Residential oil tank removal is required in order to protect the environment as well as people’s health. In some cases, soil remediation will also be needed if the tank leaked oil while buried. The Site Remediation Reform Act New Jersey provides further information on the removal of tanks and soil remediation. The Licensed Site Remediation Professionals (LSRP) was a requirement enacted by the Site Remediation Reform Act.
Homes built between the 1930’s and 1990’s used oil heating systems, requiring the use of an underground oil tank. The tanks were normally made out of steel, which is prone to rust over time. As a result of corrosion, these tanks will leak petroleum into the environment, posing a danger to not only the soil and the groundwater through contamination, but ultimately to the resident’s health as a result of being exposed to the toxin. This is why oil tank removal is vital to safeguarding human health and wellness.
Often, it is quite easy to tell if there is or was an underground tank on the property. There may be a vent or a supply line for the tank, which may be seen in the basement of the home. If the tank has been removed already, the previous owner can provide documentation proving this as well as the results of soil samples. However, prior to current legislation, owners were allowed to fill the tank with sand; owners were not required to remove the tank. This can pose a problem to the current and future owners if the tank leaks, which will be more costly than removing the tank itself.
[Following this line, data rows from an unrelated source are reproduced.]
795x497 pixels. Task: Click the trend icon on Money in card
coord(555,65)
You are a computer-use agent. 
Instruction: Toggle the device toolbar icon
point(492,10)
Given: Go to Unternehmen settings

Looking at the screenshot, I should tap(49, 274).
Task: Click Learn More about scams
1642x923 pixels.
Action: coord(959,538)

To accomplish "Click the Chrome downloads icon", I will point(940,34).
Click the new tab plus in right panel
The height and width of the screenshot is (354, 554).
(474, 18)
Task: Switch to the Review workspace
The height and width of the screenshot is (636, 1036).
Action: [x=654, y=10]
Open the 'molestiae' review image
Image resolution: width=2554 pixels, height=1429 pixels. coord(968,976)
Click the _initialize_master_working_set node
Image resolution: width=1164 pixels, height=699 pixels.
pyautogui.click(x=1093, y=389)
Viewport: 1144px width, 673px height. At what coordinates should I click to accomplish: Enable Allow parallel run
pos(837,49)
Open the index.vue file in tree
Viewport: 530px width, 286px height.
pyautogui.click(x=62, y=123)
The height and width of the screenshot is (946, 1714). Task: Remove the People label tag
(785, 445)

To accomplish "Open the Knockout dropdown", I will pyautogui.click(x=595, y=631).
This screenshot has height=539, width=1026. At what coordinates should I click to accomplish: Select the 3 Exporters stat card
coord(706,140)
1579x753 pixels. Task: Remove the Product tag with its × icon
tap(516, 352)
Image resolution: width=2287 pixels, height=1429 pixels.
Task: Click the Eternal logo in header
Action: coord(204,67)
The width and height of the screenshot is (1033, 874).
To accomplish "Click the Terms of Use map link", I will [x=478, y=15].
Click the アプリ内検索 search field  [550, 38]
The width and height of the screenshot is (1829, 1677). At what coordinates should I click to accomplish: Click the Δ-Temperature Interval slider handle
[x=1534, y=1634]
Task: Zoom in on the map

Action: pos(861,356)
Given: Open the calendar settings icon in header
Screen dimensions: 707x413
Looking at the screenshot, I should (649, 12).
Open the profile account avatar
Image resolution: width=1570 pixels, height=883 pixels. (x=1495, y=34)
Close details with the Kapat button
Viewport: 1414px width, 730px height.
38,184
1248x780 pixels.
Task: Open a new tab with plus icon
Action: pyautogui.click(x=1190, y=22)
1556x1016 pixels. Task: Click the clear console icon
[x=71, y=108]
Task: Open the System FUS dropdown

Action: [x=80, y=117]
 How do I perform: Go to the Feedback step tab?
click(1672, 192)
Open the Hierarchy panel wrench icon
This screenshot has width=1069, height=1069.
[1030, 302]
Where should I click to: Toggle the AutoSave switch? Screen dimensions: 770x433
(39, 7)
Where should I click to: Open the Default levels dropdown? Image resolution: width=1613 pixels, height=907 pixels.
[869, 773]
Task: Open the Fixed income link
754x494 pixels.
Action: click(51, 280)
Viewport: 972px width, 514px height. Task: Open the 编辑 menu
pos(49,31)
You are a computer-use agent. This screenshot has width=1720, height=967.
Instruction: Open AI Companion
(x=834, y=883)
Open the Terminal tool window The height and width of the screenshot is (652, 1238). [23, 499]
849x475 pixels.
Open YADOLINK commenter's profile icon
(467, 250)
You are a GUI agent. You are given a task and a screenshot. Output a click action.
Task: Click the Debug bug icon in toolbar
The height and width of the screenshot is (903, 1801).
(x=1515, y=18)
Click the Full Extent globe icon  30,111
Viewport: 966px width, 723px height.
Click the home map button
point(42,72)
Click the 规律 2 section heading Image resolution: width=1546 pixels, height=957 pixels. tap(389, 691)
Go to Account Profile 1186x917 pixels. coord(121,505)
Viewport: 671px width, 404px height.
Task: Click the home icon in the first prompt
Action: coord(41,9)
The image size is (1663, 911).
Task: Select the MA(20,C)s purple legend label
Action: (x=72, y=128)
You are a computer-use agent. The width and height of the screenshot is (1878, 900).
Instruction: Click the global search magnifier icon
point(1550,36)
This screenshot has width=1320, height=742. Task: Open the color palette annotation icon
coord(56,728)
After oil tank removal experts have taken away the rusty monstrosity, soil remediation may be needed if the tank leaks oil. Several soil samples are taken to determine the parts per million of Extractable Petroleum Hydrocarbons (EPH). Depending upon the levels of EPH, further testing may be required to determine if soil remediation is required. If remediation is required, the contaminated soil will be removed and recycled through an authorized facility. The area will then be filled with certified clean soil.
The Site Remediation Reform Act (SRRA) was enacted in 2009 in an effort to streamline the remediation process to protect the environment and return unused property to a viable state. The SRRA ensured that every citizen of New Jersey knew they had a moral and legal obligation to address the existence of underground oil tanks and to remediate any contaminated soil. The Act also gave the New Jersey Department of Environmental Protection (NJDEP) direct oversight of all remediation processes. With this, NJDEP sets timelines and solutions for remediation.
The largest reform set forth by the SRRA was the creation of the Licensed Site Remediation Professionals (LSRP) and a board who to certify the LSRP’s. In order to be certified by the state, the professional must hold a bachelor’s degree in a discipline directly related to site remediation, and they must have eight years and 5000 hours of experience. Lastly, they have to attend an environmental educational course and pass an exam that may or may not touch on the oil tank removal process.
A list of active and inactive LSRP’s is maintained by the Site Remediation Professional Licensing Board. The Board also sets forth expected conduct guidelines, and it can take punitive action against any LSRP who violates the guidelines. The Board can undertake its own investigations into misconduct, and it will post the results of the investigation on its site.
An extensive and costly project such as this makes it imperative to find a reliable and professional company. In most cases, the company who detects and removes an oil tank can also test the soil for contamination by the on-site LSRP and remediate any issues. The owner should also strive to find a company who will provide a quick and reliable way to handle the situation.
If an owner determines that there may be a tank buried on their property, the following actions by a potential oil tank removal and remediation team will indicate their worth. First, the company should be able to provide an estimate for removal based upon locating the tank and determining how much oil is left in the tank. If the owner agrees to hire the company, a contract should be drawn up, outlining all costs, and the owner may need to pay a deposit. At that time, the company will acquire the needed permits and ensure that the utility companies mark the property for buried lines. The removal of the tank will be coordinated with the town inspector, who will inspect the tank for holes with the hired professionals.
If the town inspector fails the tank, soil remediation will be required, for which a remediation case number will be assigned by NJDEP. The company should contact NJDEP for the owners. The LSRP will oversee the entire excavation and soil testing process to ensure it is done right. Once the site has been remediated, the company should provide a certificate to the owner as proof that the tank was removed.